What is needed
Provide only the number of lines below in which the string "value" occurs.

(Stored items)
++++++++++

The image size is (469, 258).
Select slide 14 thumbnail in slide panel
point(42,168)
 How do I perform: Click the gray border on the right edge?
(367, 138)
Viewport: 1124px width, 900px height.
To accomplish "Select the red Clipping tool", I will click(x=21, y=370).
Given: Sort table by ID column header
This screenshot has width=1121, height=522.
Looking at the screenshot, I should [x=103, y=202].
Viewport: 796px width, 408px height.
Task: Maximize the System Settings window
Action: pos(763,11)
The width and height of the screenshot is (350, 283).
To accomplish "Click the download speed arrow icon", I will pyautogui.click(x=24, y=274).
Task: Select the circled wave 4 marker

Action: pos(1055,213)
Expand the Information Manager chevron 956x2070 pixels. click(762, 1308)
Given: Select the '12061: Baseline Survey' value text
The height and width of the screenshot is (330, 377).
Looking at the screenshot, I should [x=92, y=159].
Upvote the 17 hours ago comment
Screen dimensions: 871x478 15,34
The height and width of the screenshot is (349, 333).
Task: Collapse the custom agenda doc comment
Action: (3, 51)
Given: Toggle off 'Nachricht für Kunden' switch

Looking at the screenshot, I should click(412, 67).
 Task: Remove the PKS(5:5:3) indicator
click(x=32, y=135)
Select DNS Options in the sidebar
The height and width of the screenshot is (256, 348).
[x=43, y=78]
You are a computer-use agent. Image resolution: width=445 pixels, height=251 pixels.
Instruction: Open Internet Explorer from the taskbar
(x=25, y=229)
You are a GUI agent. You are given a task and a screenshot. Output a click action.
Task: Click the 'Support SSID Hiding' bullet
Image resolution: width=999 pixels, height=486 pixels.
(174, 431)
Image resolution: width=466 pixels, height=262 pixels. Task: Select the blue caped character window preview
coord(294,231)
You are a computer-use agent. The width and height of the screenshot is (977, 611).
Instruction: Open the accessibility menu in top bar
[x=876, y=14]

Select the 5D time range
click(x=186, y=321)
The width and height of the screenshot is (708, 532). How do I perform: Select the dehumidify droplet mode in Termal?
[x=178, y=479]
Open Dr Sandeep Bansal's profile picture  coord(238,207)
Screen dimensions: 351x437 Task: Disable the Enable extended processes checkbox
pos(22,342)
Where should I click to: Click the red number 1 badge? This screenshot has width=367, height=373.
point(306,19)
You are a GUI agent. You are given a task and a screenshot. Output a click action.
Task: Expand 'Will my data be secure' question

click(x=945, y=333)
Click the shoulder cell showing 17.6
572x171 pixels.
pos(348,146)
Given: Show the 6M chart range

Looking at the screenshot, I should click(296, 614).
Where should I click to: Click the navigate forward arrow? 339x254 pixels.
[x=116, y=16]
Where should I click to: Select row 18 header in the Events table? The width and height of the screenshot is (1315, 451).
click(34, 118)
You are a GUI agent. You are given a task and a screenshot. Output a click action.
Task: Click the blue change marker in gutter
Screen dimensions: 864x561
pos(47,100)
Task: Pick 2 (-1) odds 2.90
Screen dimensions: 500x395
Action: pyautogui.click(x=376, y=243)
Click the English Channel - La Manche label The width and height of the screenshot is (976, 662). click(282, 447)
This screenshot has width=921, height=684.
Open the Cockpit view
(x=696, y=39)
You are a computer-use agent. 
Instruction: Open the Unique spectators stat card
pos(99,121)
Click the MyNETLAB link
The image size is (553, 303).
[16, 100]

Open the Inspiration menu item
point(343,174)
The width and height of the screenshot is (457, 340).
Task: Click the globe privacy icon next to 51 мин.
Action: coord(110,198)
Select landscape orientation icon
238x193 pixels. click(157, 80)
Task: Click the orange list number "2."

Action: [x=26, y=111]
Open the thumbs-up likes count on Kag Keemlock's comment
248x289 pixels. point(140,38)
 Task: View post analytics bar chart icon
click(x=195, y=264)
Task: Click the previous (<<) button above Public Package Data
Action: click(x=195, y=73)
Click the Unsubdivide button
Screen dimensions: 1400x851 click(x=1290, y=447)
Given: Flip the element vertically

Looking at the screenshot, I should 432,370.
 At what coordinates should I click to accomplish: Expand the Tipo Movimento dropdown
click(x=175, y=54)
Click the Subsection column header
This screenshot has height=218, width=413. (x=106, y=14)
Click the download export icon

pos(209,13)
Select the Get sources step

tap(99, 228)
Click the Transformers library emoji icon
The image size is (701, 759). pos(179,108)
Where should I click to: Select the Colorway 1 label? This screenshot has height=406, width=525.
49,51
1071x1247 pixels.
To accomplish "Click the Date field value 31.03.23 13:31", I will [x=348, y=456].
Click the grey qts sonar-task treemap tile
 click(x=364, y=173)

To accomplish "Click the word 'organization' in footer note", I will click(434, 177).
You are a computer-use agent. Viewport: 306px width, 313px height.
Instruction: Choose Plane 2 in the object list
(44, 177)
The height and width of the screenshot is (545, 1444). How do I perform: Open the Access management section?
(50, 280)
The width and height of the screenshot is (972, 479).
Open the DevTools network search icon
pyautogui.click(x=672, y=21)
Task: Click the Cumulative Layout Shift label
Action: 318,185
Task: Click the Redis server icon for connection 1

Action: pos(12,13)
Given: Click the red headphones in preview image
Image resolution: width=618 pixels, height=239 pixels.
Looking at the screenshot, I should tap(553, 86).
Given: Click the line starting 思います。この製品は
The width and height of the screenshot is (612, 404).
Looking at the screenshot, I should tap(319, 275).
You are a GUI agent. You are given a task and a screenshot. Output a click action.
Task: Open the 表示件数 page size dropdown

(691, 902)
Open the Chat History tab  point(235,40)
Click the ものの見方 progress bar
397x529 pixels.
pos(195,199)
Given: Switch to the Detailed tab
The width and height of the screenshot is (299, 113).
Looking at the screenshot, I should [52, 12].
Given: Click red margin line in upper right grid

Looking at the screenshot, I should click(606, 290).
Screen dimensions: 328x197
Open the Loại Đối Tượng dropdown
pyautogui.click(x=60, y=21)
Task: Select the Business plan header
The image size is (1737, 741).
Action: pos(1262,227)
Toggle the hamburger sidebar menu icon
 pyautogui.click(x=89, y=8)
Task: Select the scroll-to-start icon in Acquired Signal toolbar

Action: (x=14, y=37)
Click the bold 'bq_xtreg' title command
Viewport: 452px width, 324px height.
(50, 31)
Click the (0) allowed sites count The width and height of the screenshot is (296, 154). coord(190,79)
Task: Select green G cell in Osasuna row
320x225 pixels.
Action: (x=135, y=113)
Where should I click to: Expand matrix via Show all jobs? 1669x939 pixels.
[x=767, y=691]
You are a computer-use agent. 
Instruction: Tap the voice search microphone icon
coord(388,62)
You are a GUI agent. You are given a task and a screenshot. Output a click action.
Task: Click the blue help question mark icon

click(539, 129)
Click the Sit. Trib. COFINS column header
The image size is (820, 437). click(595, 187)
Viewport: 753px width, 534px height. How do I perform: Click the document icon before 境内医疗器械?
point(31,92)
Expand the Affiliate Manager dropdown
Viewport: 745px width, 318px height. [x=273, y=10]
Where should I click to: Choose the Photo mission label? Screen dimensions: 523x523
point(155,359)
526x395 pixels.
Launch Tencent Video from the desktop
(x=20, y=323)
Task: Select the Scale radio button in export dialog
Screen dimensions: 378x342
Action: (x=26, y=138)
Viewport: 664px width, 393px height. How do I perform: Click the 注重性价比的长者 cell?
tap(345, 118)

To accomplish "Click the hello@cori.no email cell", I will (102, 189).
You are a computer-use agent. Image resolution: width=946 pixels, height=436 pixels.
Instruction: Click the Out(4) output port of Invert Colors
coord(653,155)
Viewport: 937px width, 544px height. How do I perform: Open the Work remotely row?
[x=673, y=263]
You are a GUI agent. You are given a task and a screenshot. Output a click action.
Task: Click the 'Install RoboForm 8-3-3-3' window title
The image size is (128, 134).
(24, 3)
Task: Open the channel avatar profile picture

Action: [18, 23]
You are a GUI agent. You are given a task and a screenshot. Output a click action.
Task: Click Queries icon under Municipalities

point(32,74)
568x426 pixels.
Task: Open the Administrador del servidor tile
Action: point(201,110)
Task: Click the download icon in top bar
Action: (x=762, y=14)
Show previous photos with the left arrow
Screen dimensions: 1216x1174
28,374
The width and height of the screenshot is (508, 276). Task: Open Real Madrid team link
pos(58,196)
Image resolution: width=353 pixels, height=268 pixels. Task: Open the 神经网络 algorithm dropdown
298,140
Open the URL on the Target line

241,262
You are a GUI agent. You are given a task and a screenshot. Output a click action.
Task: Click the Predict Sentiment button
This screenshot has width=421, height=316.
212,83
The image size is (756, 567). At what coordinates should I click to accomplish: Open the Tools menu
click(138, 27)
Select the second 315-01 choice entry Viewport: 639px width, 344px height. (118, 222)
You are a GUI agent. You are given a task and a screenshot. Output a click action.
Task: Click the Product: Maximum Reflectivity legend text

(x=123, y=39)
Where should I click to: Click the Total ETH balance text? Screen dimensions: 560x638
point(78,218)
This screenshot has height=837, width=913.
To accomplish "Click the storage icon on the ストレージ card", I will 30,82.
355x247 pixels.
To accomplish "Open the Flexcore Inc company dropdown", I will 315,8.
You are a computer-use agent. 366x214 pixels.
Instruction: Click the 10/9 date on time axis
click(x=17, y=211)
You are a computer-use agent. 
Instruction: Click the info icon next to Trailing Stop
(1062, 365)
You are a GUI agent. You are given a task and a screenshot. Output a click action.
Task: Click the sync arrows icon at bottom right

++++++++++

Completed task
2